Thursday, December 10, 2009

Thoughts on Fantastic Mr. Fox


The film is charmingly ragged, both in design and writing, to the point that neither I nor my date could figure out if the consistently uneven picture focus was intentional or a projector error. The deadpan dialogue is subtle, humorous and breezy, with witty lines that don't spell out the jokes behind them. Scenes play out in unexpectedly creative ways due to the confident production, full of manic details and wonderful surrealism.

The movie almost seems symbolic, the specifics of the plot being mostly unimportant, at times like a sustained short film in its retro creativity. The aforementioned surreal elements add much to the film's effect (incendiary pinecones, wunderkind Kristofferson immediately grasping the rules of the incoherent game whackbat and the odd concentric eye circles gag).
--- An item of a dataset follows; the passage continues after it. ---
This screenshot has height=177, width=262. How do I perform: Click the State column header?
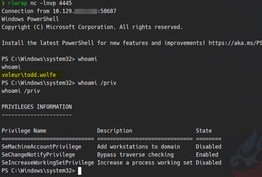coord(204,131)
I've never seen a Wes Anderson before but this film makes a compelling case - it's subtle, full of thought and art, and comes straight out of left-field in intentionally awkward stop-motion glory. I really can't recommend this enough for anybody tired of cookie-cutter CGI romps and formulaic animated buddy films. It isn't Dahl's book in essence, but uses the book as a playground for something else entirely, something wonderful.

1 comment:

  1. I didn't go see this with my friends because the trailer made me dizzy, that jerky stop-motion thing really put me off. Anyway, I'm taken aback to learn you have not seen any of his other films. Royal Tenenbaums and Rushmore, at least, are fantastic.